The full Next City article is available online. Here are key excerpts:
On the vision for the project
Looking at the needs of the West Side and overall region, D’Youville President Lorrie Clemo believed the private college could get creative to address both. The result is the Health Professions Hub, what the college calls a “first-of-its-kind center” that will train a new workforce for healthcare jobs. There’s also an on-site clinic, pharmacy, and cafe, all open to the public. The goal isn’t just to train new healthcare professionals but to improve community access to care and address the cycle of chronic illness on the West Side.
“The question was how could we use the strength of our college, and our strong desire to see our students succeed, and help meet the needs of the surrounding community?” Clemo asks.
As part of larger strategic planning for the college that started in 2017, D’Youville identified three goals when it came to investing in healthcare: reduce the area’s worker shortage by graduating 1,500 students trained in healthcare jobs each year — with a focus on nursing — while addressing the neighborhood’s health inequities and creating new jobs for residents of the West Side.
On the design strategy
“It was a very interesting program, but it didn’t fit neatly into any silo of a type of building,” explains Michael Tunkey, a Principal with CannonDeisgn and their lead on the project.

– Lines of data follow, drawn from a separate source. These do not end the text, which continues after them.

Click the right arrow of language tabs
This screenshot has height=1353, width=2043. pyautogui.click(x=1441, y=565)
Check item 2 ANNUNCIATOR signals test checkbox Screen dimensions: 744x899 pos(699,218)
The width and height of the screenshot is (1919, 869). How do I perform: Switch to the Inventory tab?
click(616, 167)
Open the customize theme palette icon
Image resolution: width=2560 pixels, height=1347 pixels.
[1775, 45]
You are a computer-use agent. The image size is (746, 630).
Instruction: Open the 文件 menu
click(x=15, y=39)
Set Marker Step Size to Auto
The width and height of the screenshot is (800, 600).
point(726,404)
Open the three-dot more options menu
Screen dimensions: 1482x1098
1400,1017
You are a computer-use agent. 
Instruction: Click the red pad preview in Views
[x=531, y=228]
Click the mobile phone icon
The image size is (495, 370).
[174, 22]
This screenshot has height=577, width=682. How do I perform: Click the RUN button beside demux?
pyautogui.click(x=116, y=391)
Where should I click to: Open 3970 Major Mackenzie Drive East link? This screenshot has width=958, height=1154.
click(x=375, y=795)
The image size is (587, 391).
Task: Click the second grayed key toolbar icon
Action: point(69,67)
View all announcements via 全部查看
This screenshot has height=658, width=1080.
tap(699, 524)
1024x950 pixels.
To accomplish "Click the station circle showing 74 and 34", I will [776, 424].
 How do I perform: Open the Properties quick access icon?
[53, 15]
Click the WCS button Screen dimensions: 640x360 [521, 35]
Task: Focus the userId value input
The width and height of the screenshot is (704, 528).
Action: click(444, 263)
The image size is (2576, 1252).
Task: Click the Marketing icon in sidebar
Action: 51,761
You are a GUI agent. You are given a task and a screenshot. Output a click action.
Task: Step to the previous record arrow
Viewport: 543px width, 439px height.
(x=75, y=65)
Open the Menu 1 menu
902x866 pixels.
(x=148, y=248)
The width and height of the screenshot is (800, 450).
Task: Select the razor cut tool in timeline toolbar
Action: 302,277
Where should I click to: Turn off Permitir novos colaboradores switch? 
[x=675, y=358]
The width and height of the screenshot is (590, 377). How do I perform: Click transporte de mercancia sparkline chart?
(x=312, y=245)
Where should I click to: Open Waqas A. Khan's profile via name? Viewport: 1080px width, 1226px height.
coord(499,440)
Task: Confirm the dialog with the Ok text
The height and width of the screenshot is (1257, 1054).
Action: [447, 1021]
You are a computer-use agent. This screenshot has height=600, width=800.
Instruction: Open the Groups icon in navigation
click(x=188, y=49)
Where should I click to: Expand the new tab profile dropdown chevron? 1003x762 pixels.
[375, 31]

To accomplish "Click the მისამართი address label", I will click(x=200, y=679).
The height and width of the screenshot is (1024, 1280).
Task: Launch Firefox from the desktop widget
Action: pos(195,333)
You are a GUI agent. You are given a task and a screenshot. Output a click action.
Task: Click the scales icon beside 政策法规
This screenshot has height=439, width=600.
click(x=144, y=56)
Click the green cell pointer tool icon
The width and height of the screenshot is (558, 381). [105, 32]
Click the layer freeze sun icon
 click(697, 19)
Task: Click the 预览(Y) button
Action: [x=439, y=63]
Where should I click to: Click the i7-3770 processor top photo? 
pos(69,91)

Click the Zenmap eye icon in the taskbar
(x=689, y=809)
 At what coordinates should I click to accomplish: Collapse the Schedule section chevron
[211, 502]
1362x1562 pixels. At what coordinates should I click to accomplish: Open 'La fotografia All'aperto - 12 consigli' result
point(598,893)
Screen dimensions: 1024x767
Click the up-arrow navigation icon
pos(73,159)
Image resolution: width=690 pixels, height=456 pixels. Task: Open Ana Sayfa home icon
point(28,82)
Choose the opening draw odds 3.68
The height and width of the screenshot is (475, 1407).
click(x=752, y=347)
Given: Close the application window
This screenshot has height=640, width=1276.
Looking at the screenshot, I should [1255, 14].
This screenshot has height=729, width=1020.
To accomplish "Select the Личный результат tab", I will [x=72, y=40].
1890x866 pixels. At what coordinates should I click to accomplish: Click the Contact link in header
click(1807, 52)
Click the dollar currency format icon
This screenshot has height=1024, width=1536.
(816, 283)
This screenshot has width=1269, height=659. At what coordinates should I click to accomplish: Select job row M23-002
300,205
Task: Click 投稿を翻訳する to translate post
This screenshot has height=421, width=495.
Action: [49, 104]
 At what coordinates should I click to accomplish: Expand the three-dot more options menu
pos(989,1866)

Though D’Youville has an inward-facing campus, the team decided to “turn the building around and put it right on the corner,” Tunkey says. “It’s a huge change as to how D’Youville has been in the community before, and signals that welcoming aspect.” Glass elements, public artwork and a street-facing pharmacy will make up the exterior.
CannonDesign worked with the Buffalo AKG Art Museum to develop a site-specific art concept with a community participation and education component. The team is now in talks with local designers Julia Jamrozik and Coryn Kempster about adding steel steppers in bright colors along the building exterior and collaborating with Stitch Buffalo, an economic nonprofit for refugee women, to design patterned pillows that will decorate stadium seating within the building’s three-story atrium.
Visible from the street will be an area known as “the hive” — designed with a honeycomb-like facade — with a cafe and educational kitchen. “Everything that’s highly activated and involved people mixing from different disciplines, we pushed those off into this hive,” Tunkey explains.
On meeting Buffalo’s needs in the moment
As demands for healthcare services have increased due to COVID-19, the college faced pressure to accelerate its opening date and pushed it up to this November. “It would have been great if we opened six months earlier,” Clemo says. “The foreshadowing of what our urban areas need for healthcare, we were spot on. Right now we’re prepared for what this community is in need of, especially in this pandemic.”